◆ What to work on ◆
Scan the entries below for the word "computer" and copy every line where it turns up.

◆ Provided records ◆
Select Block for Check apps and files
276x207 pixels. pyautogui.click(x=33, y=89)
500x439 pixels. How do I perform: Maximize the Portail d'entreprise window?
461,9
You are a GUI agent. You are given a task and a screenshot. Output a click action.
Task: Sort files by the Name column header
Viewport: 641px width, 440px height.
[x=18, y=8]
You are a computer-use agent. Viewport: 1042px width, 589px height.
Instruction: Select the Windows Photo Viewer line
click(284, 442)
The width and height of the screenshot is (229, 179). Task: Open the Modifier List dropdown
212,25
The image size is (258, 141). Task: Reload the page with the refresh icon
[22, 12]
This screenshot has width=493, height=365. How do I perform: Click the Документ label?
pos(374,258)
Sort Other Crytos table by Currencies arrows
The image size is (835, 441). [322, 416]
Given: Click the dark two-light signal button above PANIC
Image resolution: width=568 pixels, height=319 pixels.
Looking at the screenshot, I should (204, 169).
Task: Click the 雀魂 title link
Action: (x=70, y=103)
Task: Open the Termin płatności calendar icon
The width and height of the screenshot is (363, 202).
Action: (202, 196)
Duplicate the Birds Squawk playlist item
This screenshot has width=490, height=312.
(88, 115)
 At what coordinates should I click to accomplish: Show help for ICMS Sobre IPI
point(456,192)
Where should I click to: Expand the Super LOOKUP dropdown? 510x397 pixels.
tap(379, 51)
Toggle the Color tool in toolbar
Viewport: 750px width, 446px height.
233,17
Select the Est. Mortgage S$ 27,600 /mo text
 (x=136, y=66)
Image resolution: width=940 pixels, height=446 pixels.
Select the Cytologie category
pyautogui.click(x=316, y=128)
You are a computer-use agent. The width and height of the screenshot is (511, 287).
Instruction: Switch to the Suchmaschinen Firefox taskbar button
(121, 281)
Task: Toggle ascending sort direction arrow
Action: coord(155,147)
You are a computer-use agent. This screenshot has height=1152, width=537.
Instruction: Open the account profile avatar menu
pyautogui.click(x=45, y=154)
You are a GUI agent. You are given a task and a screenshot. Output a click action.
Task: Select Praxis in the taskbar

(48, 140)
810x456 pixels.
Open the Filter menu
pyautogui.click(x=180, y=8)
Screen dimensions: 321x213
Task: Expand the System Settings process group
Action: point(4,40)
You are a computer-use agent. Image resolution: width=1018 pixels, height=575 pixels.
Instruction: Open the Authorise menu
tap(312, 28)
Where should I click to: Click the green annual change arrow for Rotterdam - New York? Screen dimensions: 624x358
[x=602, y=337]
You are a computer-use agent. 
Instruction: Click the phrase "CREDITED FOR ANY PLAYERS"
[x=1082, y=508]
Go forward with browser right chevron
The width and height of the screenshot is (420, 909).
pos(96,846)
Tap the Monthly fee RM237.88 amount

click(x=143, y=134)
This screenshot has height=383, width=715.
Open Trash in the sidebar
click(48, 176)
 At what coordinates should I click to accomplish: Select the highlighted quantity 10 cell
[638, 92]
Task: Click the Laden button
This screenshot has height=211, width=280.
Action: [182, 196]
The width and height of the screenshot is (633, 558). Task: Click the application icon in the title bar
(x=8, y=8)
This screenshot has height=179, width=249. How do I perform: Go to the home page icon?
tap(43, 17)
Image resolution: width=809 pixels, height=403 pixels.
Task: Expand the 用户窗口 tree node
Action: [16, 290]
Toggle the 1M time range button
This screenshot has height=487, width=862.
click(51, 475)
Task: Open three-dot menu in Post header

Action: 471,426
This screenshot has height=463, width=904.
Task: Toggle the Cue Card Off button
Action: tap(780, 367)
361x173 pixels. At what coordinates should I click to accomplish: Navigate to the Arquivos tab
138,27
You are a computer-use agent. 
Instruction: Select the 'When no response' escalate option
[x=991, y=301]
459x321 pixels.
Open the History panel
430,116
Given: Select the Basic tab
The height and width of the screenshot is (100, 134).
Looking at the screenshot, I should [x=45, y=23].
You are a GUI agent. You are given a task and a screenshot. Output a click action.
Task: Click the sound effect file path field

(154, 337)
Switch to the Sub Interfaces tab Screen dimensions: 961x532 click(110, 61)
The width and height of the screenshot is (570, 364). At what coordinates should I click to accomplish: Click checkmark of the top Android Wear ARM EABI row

◆ Result of this task ◆
You are a computer-use agent. Viewport: 1042px width, 589px height.
You are a computer-use agent. The width and height of the screenshot is (511, 287).
You are a computer-use agent. This screenshot has height=1152, width=537.
You are a computer-use agent. Image resolution: width=1018 pixels, height=575 pixels.
You are a computer-use agent. 
You are a computer-use agent. 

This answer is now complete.